Dataset entries:
━━━━━━━━━━━━━━━━━━━━
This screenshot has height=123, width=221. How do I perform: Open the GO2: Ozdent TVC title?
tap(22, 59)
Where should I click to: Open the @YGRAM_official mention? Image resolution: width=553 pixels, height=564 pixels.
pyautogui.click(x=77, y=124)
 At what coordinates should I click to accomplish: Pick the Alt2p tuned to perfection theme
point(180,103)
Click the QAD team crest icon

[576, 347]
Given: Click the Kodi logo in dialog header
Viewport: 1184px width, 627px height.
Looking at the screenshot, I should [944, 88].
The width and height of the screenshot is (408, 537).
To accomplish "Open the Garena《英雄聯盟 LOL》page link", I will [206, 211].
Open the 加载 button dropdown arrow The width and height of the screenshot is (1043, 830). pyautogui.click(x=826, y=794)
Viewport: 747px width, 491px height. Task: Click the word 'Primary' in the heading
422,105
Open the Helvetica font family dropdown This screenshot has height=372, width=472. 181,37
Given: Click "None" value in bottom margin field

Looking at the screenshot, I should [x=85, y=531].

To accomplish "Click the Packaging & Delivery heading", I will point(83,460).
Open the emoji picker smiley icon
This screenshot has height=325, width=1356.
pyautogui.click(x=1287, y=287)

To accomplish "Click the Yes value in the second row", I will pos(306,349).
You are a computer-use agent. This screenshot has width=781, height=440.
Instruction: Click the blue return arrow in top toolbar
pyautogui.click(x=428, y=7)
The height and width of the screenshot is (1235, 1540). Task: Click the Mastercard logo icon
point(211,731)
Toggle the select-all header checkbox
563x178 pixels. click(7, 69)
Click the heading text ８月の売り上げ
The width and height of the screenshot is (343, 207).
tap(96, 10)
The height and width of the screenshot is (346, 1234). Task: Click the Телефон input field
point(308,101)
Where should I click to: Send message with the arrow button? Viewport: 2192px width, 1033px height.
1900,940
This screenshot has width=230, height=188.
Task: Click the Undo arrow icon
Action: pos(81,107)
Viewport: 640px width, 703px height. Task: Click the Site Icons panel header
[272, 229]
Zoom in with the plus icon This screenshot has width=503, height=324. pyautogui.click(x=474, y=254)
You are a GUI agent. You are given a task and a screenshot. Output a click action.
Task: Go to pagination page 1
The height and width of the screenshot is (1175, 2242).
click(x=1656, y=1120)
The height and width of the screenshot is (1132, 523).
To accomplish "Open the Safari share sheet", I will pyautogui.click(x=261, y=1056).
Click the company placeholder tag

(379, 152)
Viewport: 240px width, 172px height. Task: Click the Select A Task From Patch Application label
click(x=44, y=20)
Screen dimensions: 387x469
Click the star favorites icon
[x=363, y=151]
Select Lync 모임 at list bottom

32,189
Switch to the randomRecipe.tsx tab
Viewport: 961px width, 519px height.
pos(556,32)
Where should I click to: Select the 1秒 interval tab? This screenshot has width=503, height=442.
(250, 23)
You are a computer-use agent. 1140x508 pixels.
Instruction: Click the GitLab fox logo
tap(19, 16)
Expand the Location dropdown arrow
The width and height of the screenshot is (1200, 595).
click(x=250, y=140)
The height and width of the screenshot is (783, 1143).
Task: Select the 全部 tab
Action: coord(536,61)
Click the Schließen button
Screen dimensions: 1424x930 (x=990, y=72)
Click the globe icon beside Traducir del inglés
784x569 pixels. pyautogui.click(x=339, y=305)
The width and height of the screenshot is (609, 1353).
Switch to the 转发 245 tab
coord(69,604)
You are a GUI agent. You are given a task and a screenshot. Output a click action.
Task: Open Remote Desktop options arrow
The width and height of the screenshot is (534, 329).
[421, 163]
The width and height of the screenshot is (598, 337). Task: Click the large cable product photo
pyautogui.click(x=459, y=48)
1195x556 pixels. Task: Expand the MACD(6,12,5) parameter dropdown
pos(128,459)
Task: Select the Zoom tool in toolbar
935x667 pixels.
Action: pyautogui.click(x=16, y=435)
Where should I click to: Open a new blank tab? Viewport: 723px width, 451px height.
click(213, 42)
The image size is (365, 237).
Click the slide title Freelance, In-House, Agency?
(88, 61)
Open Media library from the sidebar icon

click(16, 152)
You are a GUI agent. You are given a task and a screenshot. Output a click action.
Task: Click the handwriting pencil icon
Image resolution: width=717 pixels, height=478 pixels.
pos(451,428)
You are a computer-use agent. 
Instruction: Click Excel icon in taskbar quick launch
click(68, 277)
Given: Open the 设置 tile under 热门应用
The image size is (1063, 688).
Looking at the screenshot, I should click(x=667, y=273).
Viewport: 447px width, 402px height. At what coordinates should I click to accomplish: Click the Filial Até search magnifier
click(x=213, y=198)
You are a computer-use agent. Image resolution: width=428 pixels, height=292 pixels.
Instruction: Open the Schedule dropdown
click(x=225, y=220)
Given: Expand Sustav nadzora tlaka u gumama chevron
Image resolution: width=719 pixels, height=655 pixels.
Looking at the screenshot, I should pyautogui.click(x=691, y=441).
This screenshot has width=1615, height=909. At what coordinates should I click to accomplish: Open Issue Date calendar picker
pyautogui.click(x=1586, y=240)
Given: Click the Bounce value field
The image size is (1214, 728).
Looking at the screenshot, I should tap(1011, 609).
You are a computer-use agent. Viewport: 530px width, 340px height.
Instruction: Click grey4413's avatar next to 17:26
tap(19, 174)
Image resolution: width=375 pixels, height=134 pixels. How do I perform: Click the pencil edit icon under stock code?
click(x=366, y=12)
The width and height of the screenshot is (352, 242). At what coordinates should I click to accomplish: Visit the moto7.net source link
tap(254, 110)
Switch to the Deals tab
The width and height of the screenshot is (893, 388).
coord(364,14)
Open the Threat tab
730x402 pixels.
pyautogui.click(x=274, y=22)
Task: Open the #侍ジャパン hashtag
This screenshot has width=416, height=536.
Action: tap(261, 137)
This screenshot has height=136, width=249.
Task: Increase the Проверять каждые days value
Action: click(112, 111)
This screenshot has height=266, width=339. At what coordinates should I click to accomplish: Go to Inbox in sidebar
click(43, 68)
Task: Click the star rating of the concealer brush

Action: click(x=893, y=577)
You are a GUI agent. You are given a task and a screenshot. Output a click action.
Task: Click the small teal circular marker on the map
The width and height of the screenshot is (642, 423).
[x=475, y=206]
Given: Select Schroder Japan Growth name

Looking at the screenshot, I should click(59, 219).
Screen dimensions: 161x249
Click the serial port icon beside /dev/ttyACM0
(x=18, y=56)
━━━━━━━━━━━━━━━━━━━━
= Given request =
Update the dataset entries above so that every instance of "Viewport" becomes "Window size", keeping all other text as it is.

= Right answer =
This screenshot has height=123, width=221. How do I perform: Open the GO2: Ozdent TVC title?
tap(22, 59)
Where should I click to: Open the @YGRAM_official mention? Image resolution: width=553 pixels, height=564 pixels.
pyautogui.click(x=77, y=124)
 At what coordinates should I click to accomplish: Pick the Alt2p tuned to perfection theme
point(180,103)
Click the QAD team crest icon

[576, 347]
Given: Click the Kodi logo in dialog header
Window size: 1184px width, 627px height.
Looking at the screenshot, I should [944, 88].
The width and height of the screenshot is (408, 537).
To accomplish "Open the Garena《英雄聯盟 LOL》page link", I will [206, 211].
Open the 加载 button dropdown arrow The width and height of the screenshot is (1043, 830). pyautogui.click(x=826, y=794)
Window size: 747px width, 491px height. Task: Click the word 'Primary' in the heading
422,105
Open the Helvetica font family dropdown This screenshot has height=372, width=472. 181,37
Given: Click "None" value in bottom margin field

Looking at the screenshot, I should [x=85, y=531].

To accomplish "Click the Packaging & Delivery heading", I will point(83,460).
Open the emoji picker smiley icon
This screenshot has height=325, width=1356.
pyautogui.click(x=1287, y=287)

To accomplish "Click the Yes value in the second row", I will pos(306,349).
You are a computer-use agent. This screenshot has width=781, height=440.
Instruction: Click the blue return arrow in top toolbar
pyautogui.click(x=428, y=7)
The height and width of the screenshot is (1235, 1540). Task: Click the Mastercard logo icon
point(211,731)
Toggle the select-all header checkbox
563x178 pixels. click(7, 69)
Click the heading text ８月の売り上げ
The width and height of the screenshot is (343, 207).
tap(96, 10)
The height and width of the screenshot is (346, 1234). Task: Click the Телефон input field
point(308,101)
Where should I click to: Send message with the arrow button? Window size: 2192px width, 1033px height.
1900,940
This screenshot has width=230, height=188.
Task: Click the Undo arrow icon
Action: pos(81,107)
Window size: 640px width, 703px height. Task: Click the Site Icons panel header
[272, 229]
Zoom in with the plus icon This screenshot has width=503, height=324. pyautogui.click(x=474, y=254)
You are a GUI agent. You are given a task and a screenshot. Output a click action.
Task: Go to pagination page 1
The height and width of the screenshot is (1175, 2242).
click(x=1656, y=1120)
The height and width of the screenshot is (1132, 523).
To accomplish "Open the Safari share sheet", I will pyautogui.click(x=261, y=1056).
Click the company placeholder tag

(379, 152)
Window size: 240px width, 172px height. Task: Click the Select A Task From Patch Application label
click(x=44, y=20)
Screen dimensions: 387x469
Click the star favorites icon
[x=363, y=151]
Select Lync 모임 at list bottom

32,189
Switch to the randomRecipe.tsx tab
Window size: 961px width, 519px height.
pos(556,32)
Where should I click to: Select the 1秒 interval tab? This screenshot has width=503, height=442.
(250, 23)
You are a computer-use agent. 1140x508 pixels.
Instruction: Click the GitLab fox logo
tap(19, 16)
Expand the Location dropdown arrow
The width and height of the screenshot is (1200, 595).
click(x=250, y=140)
The height and width of the screenshot is (783, 1143).
Task: Select the 全部 tab
Action: coord(536,61)
Click the Schließen button
Screen dimensions: 1424x930 (x=990, y=72)
Click the globe icon beside Traducir del inglés
784x569 pixels. pyautogui.click(x=339, y=305)
The width and height of the screenshot is (609, 1353).
Switch to the 转发 245 tab
coord(69,604)
You are a GUI agent. You are given a task and a screenshot. Output a click action.
Task: Open Remote Desktop options arrow
The width and height of the screenshot is (534, 329).
[421, 163]
The width and height of the screenshot is (598, 337). Task: Click the large cable product photo
pyautogui.click(x=459, y=48)
1195x556 pixels. Task: Expand the MACD(6,12,5) parameter dropdown
pos(128,459)
Task: Select the Zoom tool in toolbar
935x667 pixels.
Action: pyautogui.click(x=16, y=435)
Where should I click to: Open a new blank tab? Window size: 723px width, 451px height.
click(213, 42)
The image size is (365, 237).
Click the slide title Freelance, In-House, Agency?
(88, 61)
Open Media library from the sidebar icon

click(16, 152)
You are a GUI agent. You are given a task and a screenshot. Output a click action.
Task: Click the handwriting pencil icon
Image resolution: width=717 pixels, height=478 pixels.
pos(451,428)
You are a computer-use agent. 
Instruction: Click Excel icon in taskbar quick launch
click(68, 277)
Given: Open the 设置 tile under 热门应用
The image size is (1063, 688).
Looking at the screenshot, I should click(x=667, y=273).
Window size: 447px width, 402px height. At what coordinates should I click to accomplish: Click the Filial Até search magnifier
click(x=213, y=198)
You are a computer-use agent. Image resolution: width=428 pixels, height=292 pixels.
Instruction: Open the Schedule dropdown
click(x=225, y=220)
Given: Expand Sustav nadzora tlaka u gumama chevron
Image resolution: width=719 pixels, height=655 pixels.
Looking at the screenshot, I should pyautogui.click(x=691, y=441).
This screenshot has width=1615, height=909. At what coordinates should I click to accomplish: Open Issue Date calendar picker
pyautogui.click(x=1586, y=240)
Given: Click the Bounce value field
The image size is (1214, 728).
Looking at the screenshot, I should tap(1011, 609).
You are a computer-use agent. Window size: 530px width, 340px height.
Instruction: Click grey4413's avatar next to 17:26
tap(19, 174)
Image resolution: width=375 pixels, height=134 pixels. How do I perform: Click the pencil edit icon under stock code?
click(x=366, y=12)
The width and height of the screenshot is (352, 242). At what coordinates should I click to accomplish: Visit the moto7.net source link
tap(254, 110)
Switch to the Deals tab
The width and height of the screenshot is (893, 388).
coord(364,14)
Open the Threat tab
730x402 pixels.
pyautogui.click(x=274, y=22)
Task: Open the #侍ジャパン hashtag
This screenshot has width=416, height=536.
Action: tap(261, 137)
This screenshot has height=136, width=249.
Task: Increase the Проверять каждые days value
Action: click(112, 111)
This screenshot has height=266, width=339. At what coordinates should I click to accomplish: Go to Inbox in sidebar
click(43, 68)
Task: Click the star rating of the concealer brush

Action: click(x=893, y=577)
You are a GUI agent. You are given a task and a screenshot. Output a click action.
Task: Click the small teal circular marker on the map
The width and height of the screenshot is (642, 423).
[x=475, y=206]
Given: Select Schroder Japan Growth name

Looking at the screenshot, I should click(59, 219).
Screen dimensions: 161x249
Click the serial port icon beside /dev/ttyACM0
(x=18, y=56)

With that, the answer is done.